[TEXT PROVIDED]
● ● ● ● ● ● ●

The Securities and Exchange Commission got it just about right with its new proxy-access rules for investors.
One indication that the new rules strike an appropriate balance is that the stock market greeted them with equanimity, neither surging nor plunging.
The new rules give significant long-term investors a meaningful say in company oversight at the board level without exposing companies to capture by special interest groups, unions and, too often, their public pension fund allies.
Investors now have the right to have their nominees for boards of directors included on the standard corporate ballots distributed to shareholders before annual shareholder meetings, if they own at least 3% of a company's stock, and have held the shares for at least three years.
In addition, dissident shareholders can nominate no more than 25% of the board, and cannot use the new power to seek a change in control at a company.
Until now, those wishing to challenge board members had to bear the cost of mailing separate ballots and waging campaigns for shareholder support. The significant costs of these activities deterred most groups from challenging entrenched and underperforming boards.
Now, in effect, all shareholders will bear the costs of such activities, as they do the election activities of the company-nominated directors.
Until now, most corporate boards have been insulated from shareholder input on their performance, except when a group such as the Council of Institutional Investors made itself heard. But such groups could target only a few underperforming companies a year.
In fact, corporate democracy has until now resembled nothing so much as the democracy of the politburo of the former Soviet Union, where an old-boy network selected Communist Party members for membership, and most stayed on it until retirement or death.
Likewise, most directors have been nominated by corporate chief executives and top management, often on the basis of friendship, and once elected remain on the boards until retirement or death.
Shareholders, because of the costs of a proxy battle, had little hope of forcing the replacement of even one director, even when boards had failed miserably to take action against poorly performing corporate managements.
Those opposing changes in the proxy rules have argued that changes in the long-standing rules would open corporate managements to pressure from groups pushing the interests of a few at the expense of the many shareholders.
They argued that union pension funds might put union representatives on the boards to pressure management to accept unionization of a company, though it might not be in the interests of most shareholders.

● ● ● ● ● ● ●

[GIVEN INFORMATION]

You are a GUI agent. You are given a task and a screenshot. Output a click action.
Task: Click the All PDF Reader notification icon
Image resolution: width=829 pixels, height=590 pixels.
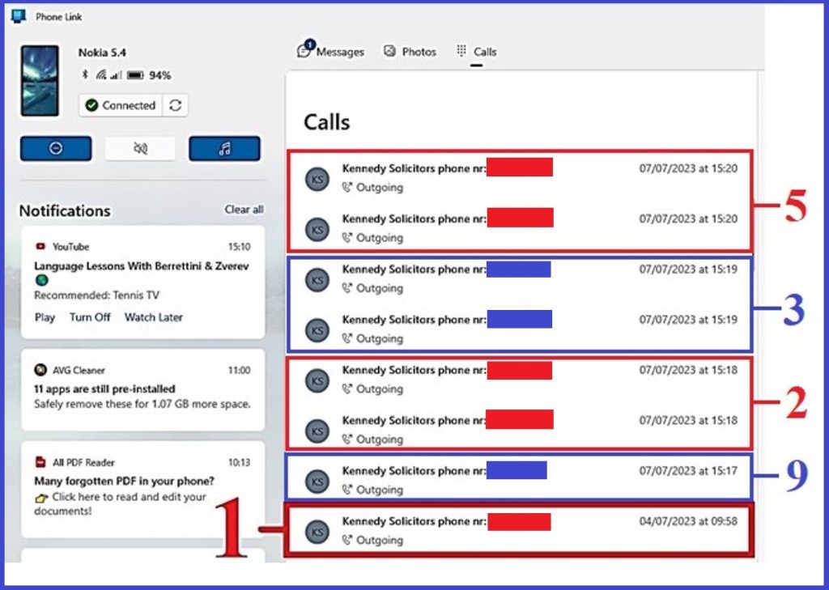(40, 462)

● ● ● ● ● ● ●

[REQUIREMENTS]
a. Answer these about the proxy-access text:
(i) How much of a company's stock must investors own, and for how long, to get their board nominees onto the standard ballot?
(ii) What is the largest share of a board that dissident shareholders can nominate?
(iii) Who has nominated most corporate directors?
b. Please retype the passage of the proxy-access text between "Investors now have" and "least three years.", inclusive.
The material above comes from a separate source.

[FULL ANSWERS]
a.
(i) At least 3% of the stock, held for at least three years.
(ii) No more than 25%.
(iii) Corporate chief executives and top management.

b.
Investors now have the right to have their nominees for boards of directors included on the standard corporate ballots distributed to shareholders before annual shareholder meetings, if they own at least 3% of a company's stock, and have held the shares for at least three years.